The first question one feels compelled to ask about this week's World Summit on the Information Society in Tunis is why the 14,000-plus delegates couldn't have got together online.

Silly question, of course. If there's one thing UN bureaucrats like even more than hypocritical posturing on behalf of the poor and dispossessed, it's racking up frequent flier points.

The summit was originally intended to address the "digital divide," a bogus concept based on the unavoidable fact that every time a new technology is developed not everybody immediately has it. Thus the wonders of the Internet suddenly become a cause for fretting on behalf of the "information have-nots."

Such hand-wringing tends to go hand in hand with bashing the biggest "have," and sure enough the United States has come under assault for efficiently overseeing the running of the system. How dare they!

A California-based organization called the Internet Corporation for Assigned Names and Numbers (ICANN) was created by the U.S. Commerce Department in 1998 to administer the master list of Web addresses, which are assigned by ICANN-accredited companies. ICANN manages top-level domains such as .com and .org, as well as country-specific domains, such as .ca. Countries already have control over what goes on in their national Internet space, but apparently some are after something a little more Orwellian.

A group of the world's most repressive regimes, including China, Iran, Saudi Arabia and Cuba, wants the UN to take over from ICANN. Disgracefully, the EU recently threw its weight behind this initiative. Canada appears -- thank heavens -- firmly, or at least provisionally, behind the current arrangement.

The United States has been utterly opposed to this attempted power grab. The notion that the Internet would be more safely administered by the kind of guys who hijacked the UN Human Rights Commission is little less than ludicrous. Just how ludicrous has become obvious from the actions of the summit's host.
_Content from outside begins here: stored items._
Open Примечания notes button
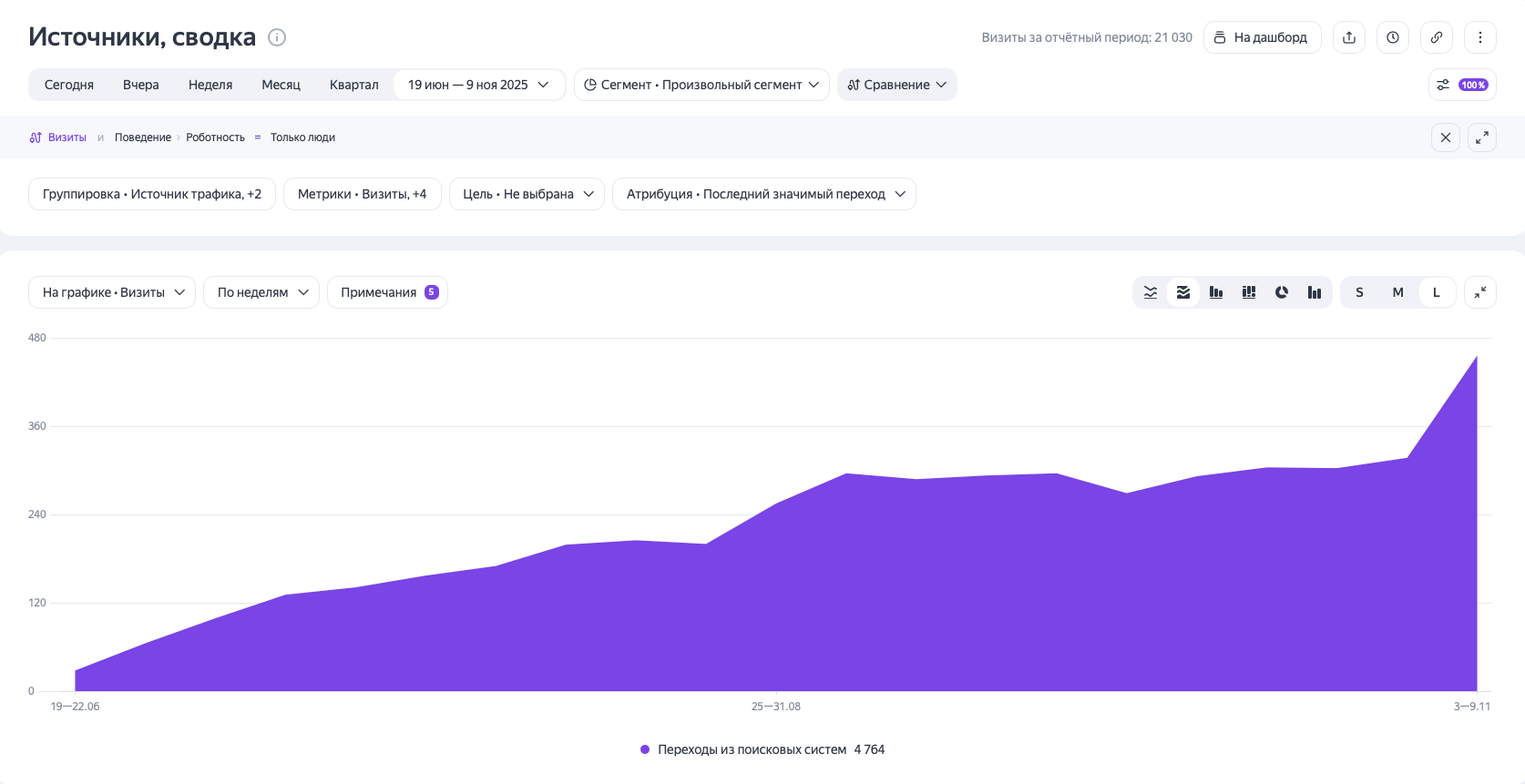 tap(387, 292)
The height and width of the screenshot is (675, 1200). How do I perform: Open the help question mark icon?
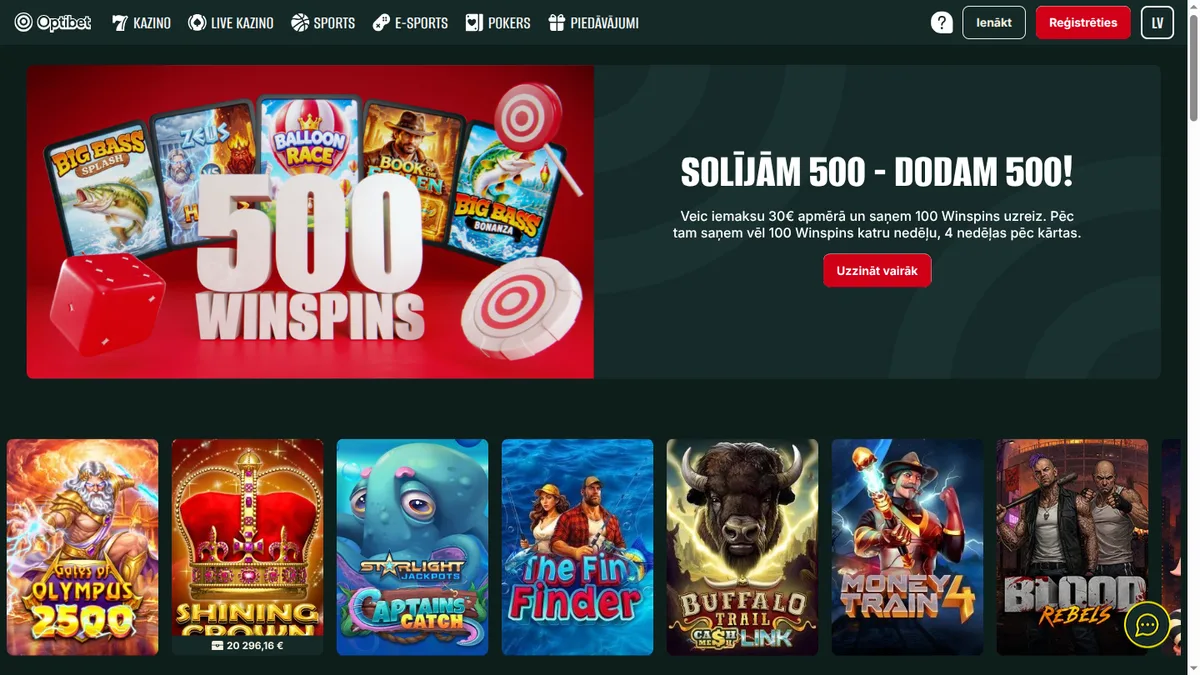(941, 22)
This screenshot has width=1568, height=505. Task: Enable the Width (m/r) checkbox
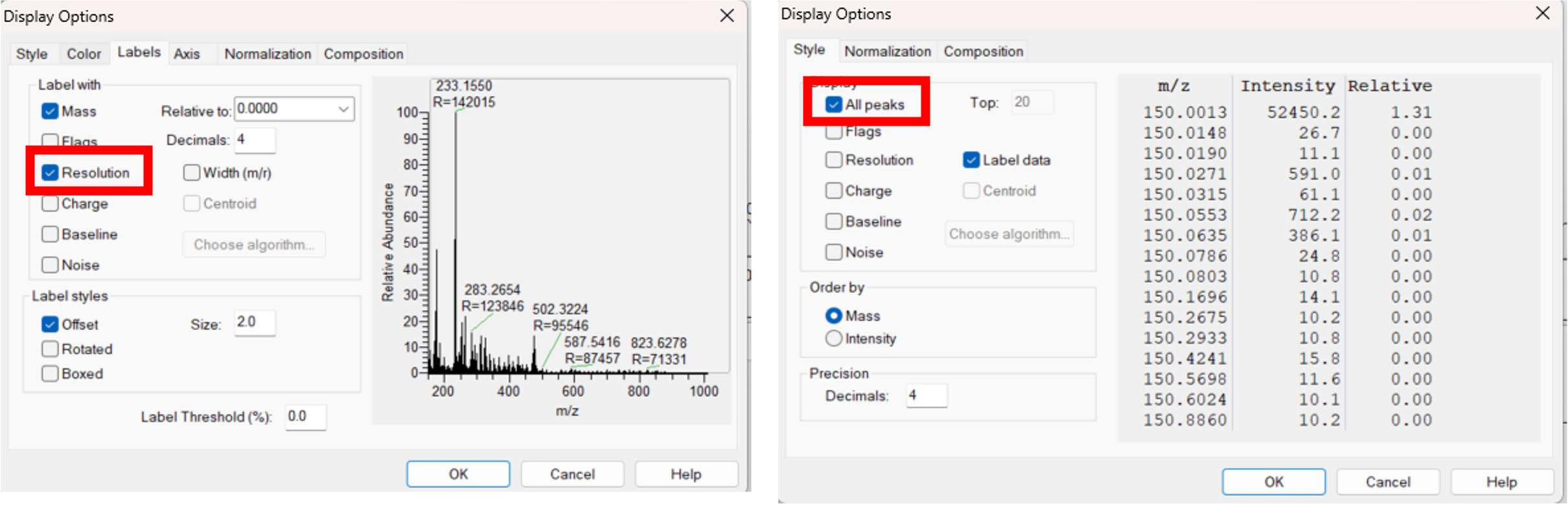tap(192, 173)
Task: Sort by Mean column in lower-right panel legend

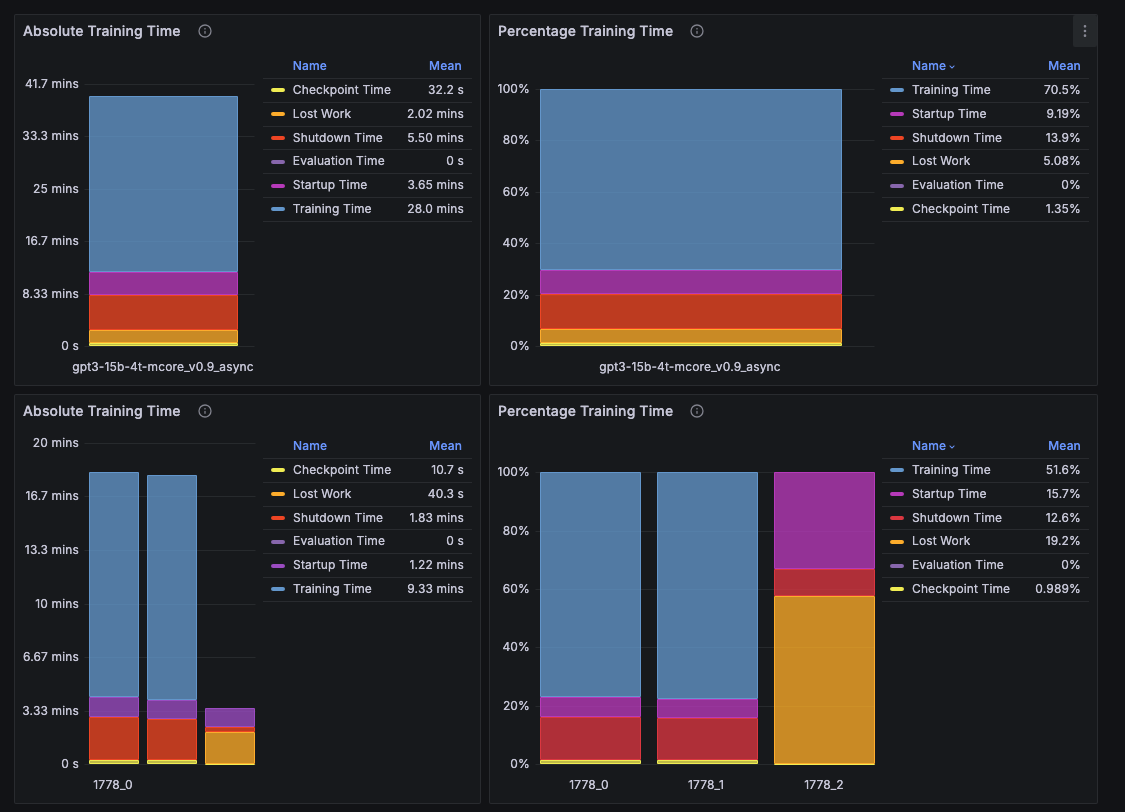Action: [1064, 446]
Tunisia is reckoned to be one of the more "enlightened" North African regimes, but it severely restricts media freedom, spies on cyber-cafes and blocks Web sites. This week in Tunis a French journalist who had been reporting on Tunisian government repression was beaten up and stabbed, allegedly by state goons. Although one must sympathize with his plight, there is a certain rich irony in his nationality. When French President Jacques Chirac visited Tunis two years ago, he congratulated the country's astonishingly popular President Zine al-Abedine Ben Ali (who regularly pulls in 99% of the vote) and declared, "The most important human rights are to eat, receive medical care and education and have a place to live." Fidel couldn't have said it better: You're being gagged for your own good!

A couple of weeks ago, UN Secretary-General Kofi "oil-for-food" Annan declared in an op-ed piece in the Washington Post that there had been "misinformation" about UN designs on the Internet. He claimed that the UN only wanted to "ensure the Internet's global reach." But has any technology ever spread faster and with more dramatic impact? Mr. Annan noted how important the Internet had been "for people trapped under repressive governments." But then how could he support any attempt by China, Cuba and Iran to control it?

Eventually, Mr. Annan got around to suggesting that "many" were claiming that the U.S. authority over the Internet should be "shared with the international community." However, beyond this usual collectivist UN bafflegab, he also suggested, "What we are seeing is the beginning of a dialogue between two different cultures: the nongovernmental Internet community, with its traditions of informal, bottom-up decision making, and the more formal, structured world of governments and intergovernmental organizations."

This seemingly bland statement was every bit as chilling as any direct attempt to control the Internet. By "nongovernmental Internet community" did Mr. Annan mean the kind of people who used the Internet to organize the recent riots in France, or who use it to co-ordinate the rock-throwing that now routinely accompanies every meeting of international leaders? More basically, the Internet is merely a communications tool, not an agency of political legitimacy. Nobody ever elected any "nongovernmental Internet community."

In fact, the "nongovernmental Internet community" to which Mr. Annan referred is a deliberately seeded and funded web of NGOs who broadly oppose demonic "globalization" and support UN interventionism. They are dragons' teeth sown by the likes of Canada's former UN-meister Maurice Strong to create "calls to action" to which the UN can then "respond."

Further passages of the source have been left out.